The Board of County Commissioners voted 2-1 to allow an existing cultivation facility located in the Red Canyon Plaza, near the intersection of Highway 82 and County Road 115 south of Glenwood Springs, to continue to operate.
The facility supplies the Green Essentials medical marijuana dispensary on 10th Street in Glenwood Springs.
Last summer, the operators were unable to provide some of the necessary documentation to prove their growing facility existed before the county imposed a moratorium on all medical marijuana operations in June 2010.
As a result, Green Essentials owner Ron Radtke was required to apply for what’s called a land-use change permit under the county’s 2012 medical marijuana regulations, requiring a full impact review and public hearings.
Commissioners, following the county planning commission’s recommendation, approved the permit with no public opposition and only one “no” vote from Commission Chairman John Martin.
Martin said that, “as a matter of principle,” he couldn’t support permitting an operation that he maintains could be subject to federal search and seizure since marijuana is still illegal under federal law, despite Colorado’s voter-approved legalization.
Commissioners Tom Jankovsky and Mike Samson voted to allow the facility to continue to operate.
Jankovsky did make a point to clarify that marijuana grown at the facility is to be used to supply the existing medical marijuana dispensary in Glenwood Springs only, and not the new recreational retail marijuana trade which state law began allowing as of Jan. 1.
Garfield County last year prohibited all business activity associated with recreational marijuana, which local jurisdictions are allowed to do under Amendment 64.
The only type of medical marijuana activity allowed in the unincorporated parts of Garfield County is cultivation, as approved by county voters in November 2010. Voters in that same election rejected medical marijuana dispensaries and marijuana products manufacturing in areas outside of town limits.
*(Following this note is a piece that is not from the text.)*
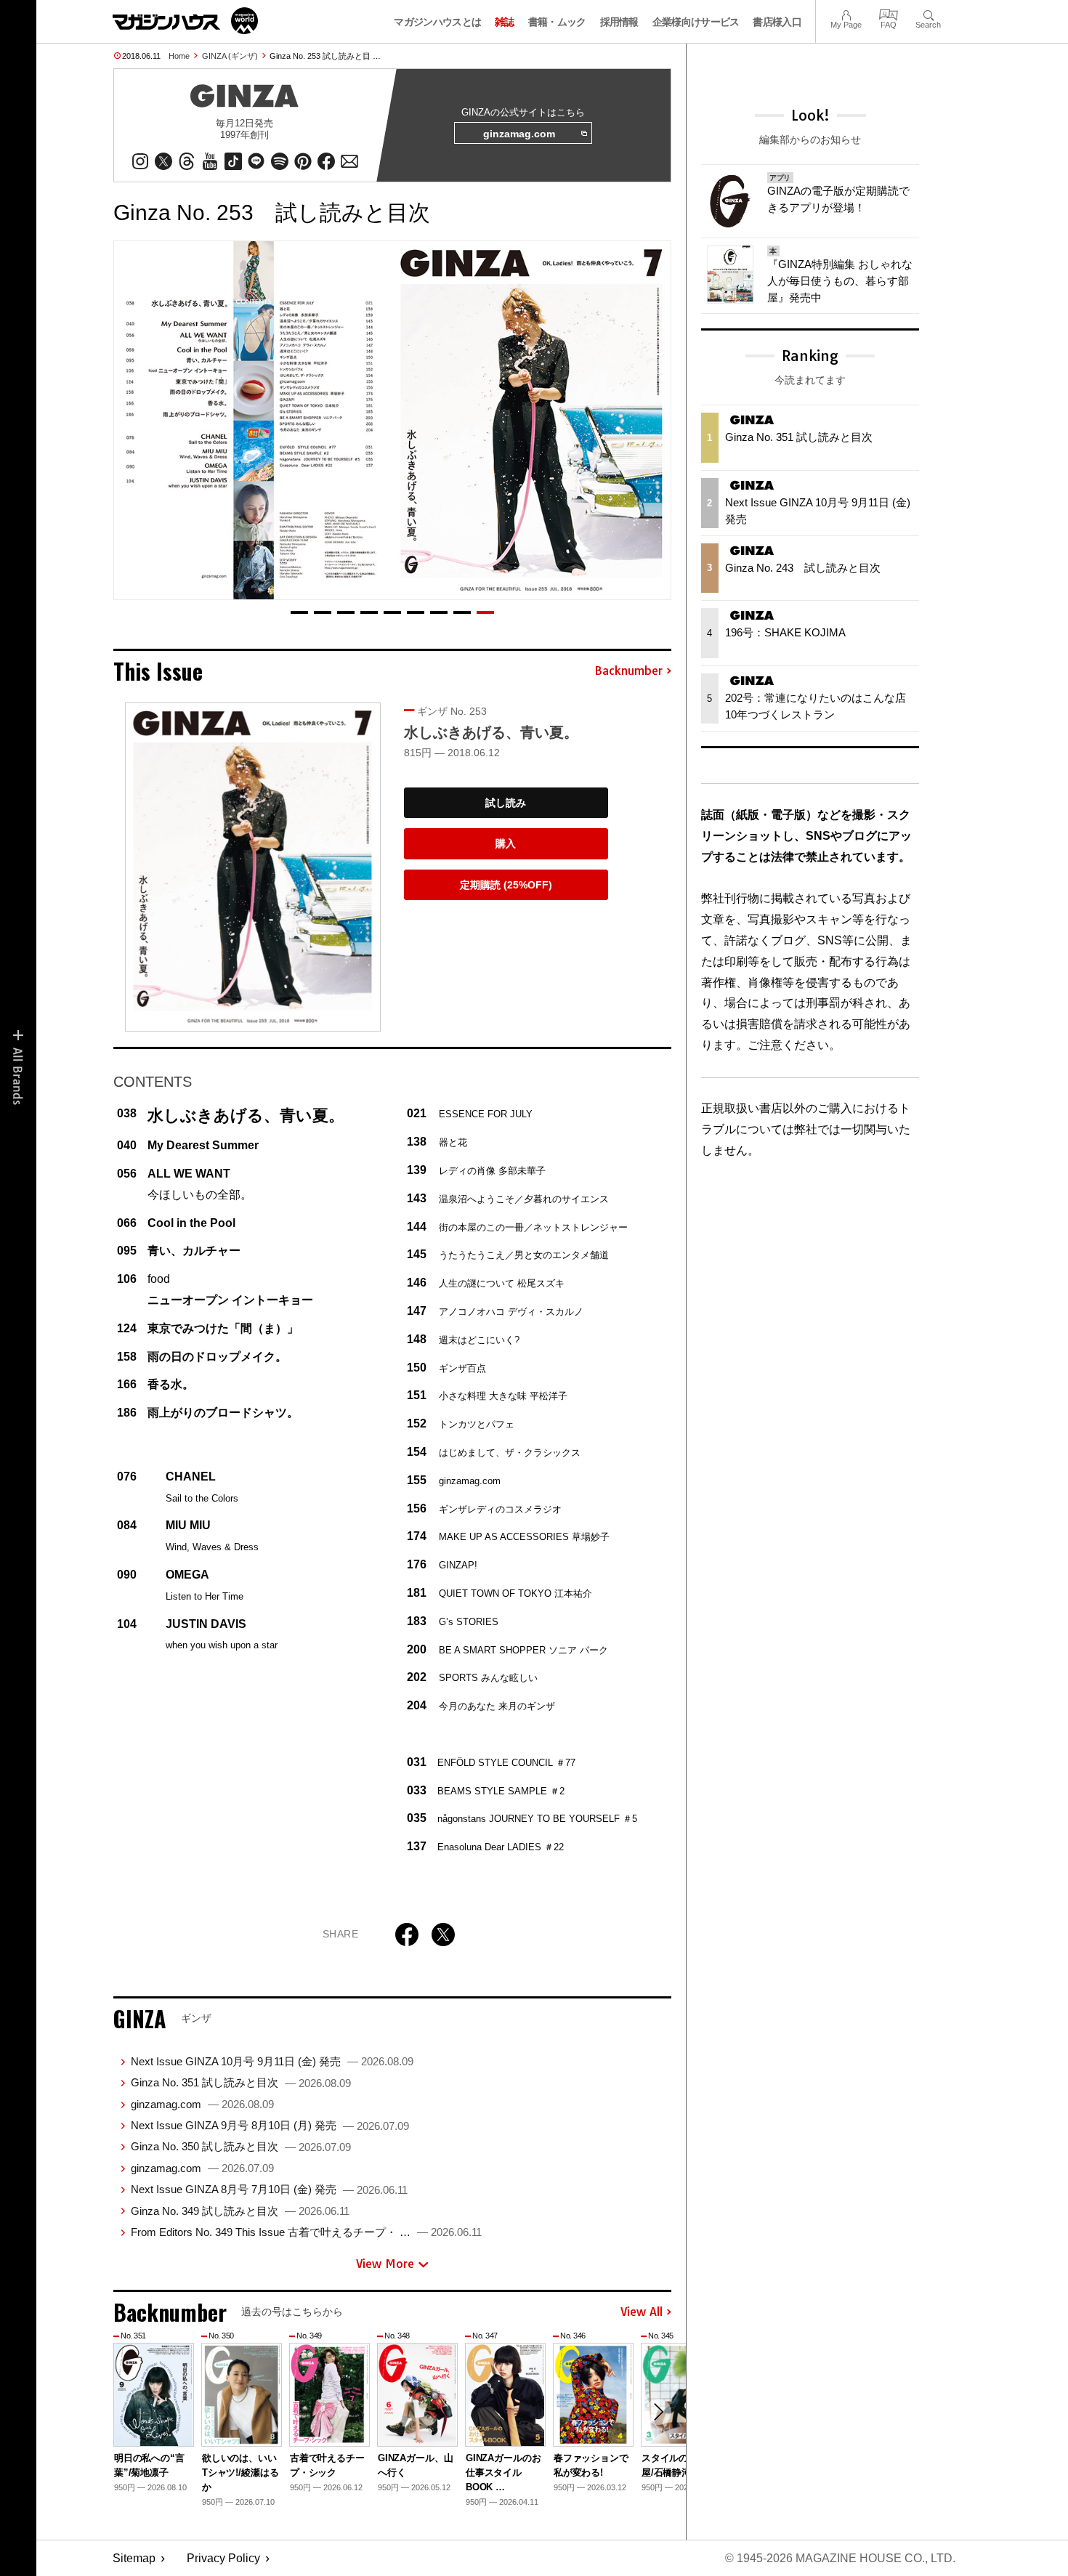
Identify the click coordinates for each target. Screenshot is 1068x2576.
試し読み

Several medical marijuana growing facilities were already in operation in the county at the time of the 2010 moratorium, and continue to operate as pre-existing uses even though some do not conform to the county’s land-use regulations that went into effect two years later.
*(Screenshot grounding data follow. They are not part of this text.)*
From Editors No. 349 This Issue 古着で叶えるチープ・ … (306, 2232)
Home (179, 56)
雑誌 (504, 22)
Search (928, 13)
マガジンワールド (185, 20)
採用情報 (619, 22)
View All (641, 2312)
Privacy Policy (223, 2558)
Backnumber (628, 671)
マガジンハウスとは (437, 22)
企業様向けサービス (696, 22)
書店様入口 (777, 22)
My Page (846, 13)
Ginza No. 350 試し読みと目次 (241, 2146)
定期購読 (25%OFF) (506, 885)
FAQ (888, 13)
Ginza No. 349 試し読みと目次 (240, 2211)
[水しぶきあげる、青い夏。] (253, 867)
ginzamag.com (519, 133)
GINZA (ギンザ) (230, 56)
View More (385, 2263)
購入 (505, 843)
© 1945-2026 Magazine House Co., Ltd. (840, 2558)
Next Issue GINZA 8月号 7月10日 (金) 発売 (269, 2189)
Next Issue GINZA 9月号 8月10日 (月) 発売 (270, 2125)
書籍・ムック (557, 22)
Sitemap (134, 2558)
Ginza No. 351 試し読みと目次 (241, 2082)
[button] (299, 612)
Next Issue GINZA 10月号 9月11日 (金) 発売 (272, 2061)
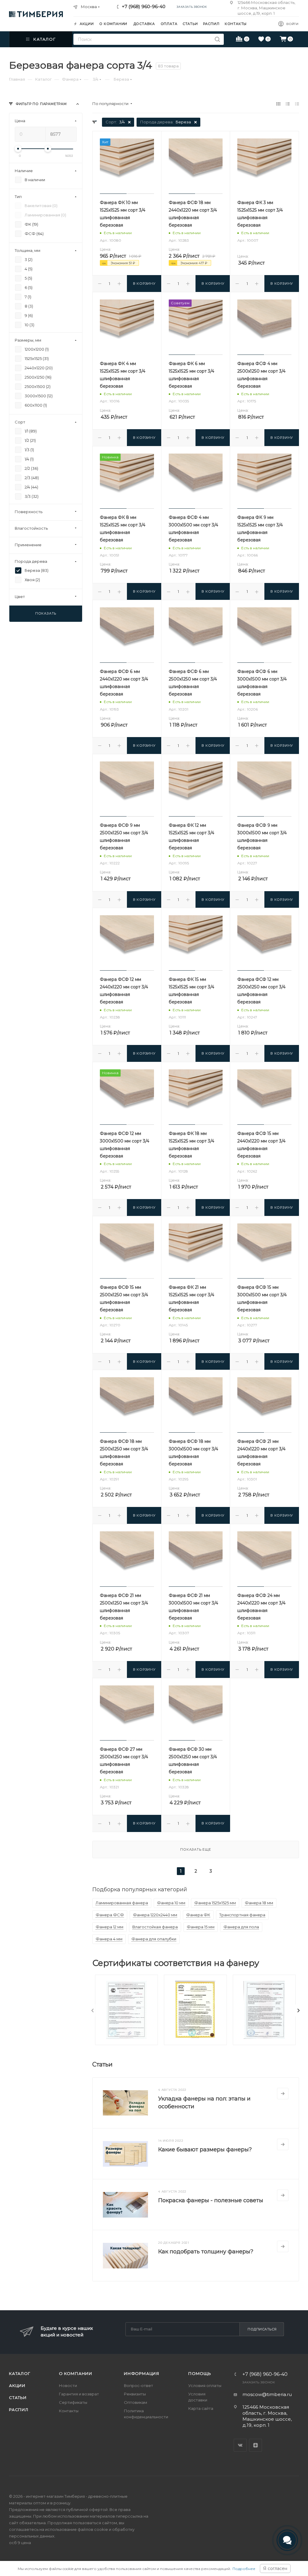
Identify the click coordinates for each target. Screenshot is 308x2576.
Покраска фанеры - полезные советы (210, 2200)
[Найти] (217, 39)
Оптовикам (135, 2402)
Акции (17, 2385)
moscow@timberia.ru (267, 2394)
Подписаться (262, 2329)
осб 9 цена (20, 2542)
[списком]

Any changes to those pre-existing operations, and any new cultivation facilities, are required to go through the land-use approval process.
The Green Essentials facility did request a waiver from one of the county’s rules that marijuana cultivation not take place within 1,000 feet of a public building.
Holy Cross Energy, a public electric cooperative, has its main headquarters directly across Highway 82 from the Red Canyon Plaza. Commissioners agreed that the highway provides adequate separation.
The county requires a 1,000-foot separation from schools and churches as well. The nearby Mountain View Church is located more than 1,000 feet from the Green Essentials cultivation facility, and also on the opposite side of the highway.